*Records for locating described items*
--- start ---
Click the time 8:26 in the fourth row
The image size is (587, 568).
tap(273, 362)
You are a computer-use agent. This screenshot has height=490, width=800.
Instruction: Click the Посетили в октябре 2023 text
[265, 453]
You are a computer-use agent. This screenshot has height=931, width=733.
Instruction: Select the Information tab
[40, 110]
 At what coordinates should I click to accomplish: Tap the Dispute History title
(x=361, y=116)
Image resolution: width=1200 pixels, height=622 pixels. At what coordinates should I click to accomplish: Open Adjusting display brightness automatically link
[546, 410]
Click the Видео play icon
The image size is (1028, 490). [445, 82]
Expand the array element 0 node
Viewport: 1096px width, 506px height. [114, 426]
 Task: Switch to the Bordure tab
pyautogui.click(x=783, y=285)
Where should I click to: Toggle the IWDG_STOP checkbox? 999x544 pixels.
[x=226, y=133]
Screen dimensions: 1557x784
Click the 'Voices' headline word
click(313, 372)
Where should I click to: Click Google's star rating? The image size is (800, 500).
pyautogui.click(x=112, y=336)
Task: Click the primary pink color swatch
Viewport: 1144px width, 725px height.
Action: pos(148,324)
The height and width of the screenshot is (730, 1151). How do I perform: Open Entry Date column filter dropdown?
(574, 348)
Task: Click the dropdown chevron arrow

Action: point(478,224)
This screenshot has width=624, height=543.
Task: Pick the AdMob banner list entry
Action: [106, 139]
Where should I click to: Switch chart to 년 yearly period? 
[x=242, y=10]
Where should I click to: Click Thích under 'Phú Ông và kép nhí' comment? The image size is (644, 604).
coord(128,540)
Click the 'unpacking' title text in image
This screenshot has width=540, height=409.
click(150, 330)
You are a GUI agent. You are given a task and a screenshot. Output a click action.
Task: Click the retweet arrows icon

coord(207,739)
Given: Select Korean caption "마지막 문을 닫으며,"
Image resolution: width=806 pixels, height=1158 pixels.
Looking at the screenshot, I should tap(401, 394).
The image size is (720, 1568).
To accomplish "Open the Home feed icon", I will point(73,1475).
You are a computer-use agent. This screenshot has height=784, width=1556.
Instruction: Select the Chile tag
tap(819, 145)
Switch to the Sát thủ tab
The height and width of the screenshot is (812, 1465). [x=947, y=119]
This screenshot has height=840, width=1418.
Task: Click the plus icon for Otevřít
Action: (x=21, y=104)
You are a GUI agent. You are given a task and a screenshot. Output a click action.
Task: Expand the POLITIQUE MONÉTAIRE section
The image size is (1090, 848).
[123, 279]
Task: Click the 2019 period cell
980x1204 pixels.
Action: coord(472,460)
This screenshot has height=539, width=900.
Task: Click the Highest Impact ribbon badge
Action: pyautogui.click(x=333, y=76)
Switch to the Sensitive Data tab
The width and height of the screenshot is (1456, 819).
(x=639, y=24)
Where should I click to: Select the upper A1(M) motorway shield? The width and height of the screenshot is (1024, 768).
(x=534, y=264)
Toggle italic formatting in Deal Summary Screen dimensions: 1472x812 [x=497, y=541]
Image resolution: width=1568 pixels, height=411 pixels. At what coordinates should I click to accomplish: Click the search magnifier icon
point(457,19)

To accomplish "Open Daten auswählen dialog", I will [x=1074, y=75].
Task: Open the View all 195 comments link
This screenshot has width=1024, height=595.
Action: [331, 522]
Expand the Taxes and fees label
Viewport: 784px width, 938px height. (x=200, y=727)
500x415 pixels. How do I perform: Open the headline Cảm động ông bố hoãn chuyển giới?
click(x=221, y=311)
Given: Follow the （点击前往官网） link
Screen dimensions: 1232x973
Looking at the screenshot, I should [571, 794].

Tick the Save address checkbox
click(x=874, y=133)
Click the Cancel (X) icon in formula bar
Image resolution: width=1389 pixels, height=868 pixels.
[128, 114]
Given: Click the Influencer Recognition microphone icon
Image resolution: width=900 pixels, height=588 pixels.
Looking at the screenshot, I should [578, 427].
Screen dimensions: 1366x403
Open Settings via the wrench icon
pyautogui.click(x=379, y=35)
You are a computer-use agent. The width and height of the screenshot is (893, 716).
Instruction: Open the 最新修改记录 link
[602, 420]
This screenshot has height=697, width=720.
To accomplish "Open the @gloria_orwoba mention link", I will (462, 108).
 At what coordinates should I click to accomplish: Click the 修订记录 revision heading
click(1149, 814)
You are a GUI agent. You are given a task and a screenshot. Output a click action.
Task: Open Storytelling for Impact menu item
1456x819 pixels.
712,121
--- end ---
Please pick out each line of the listing that contains the string "Impact", and copy those lines.

*Final result*
Task: Click the Highest Impact ribbon badge
Task: Open Storytelling for Impact menu item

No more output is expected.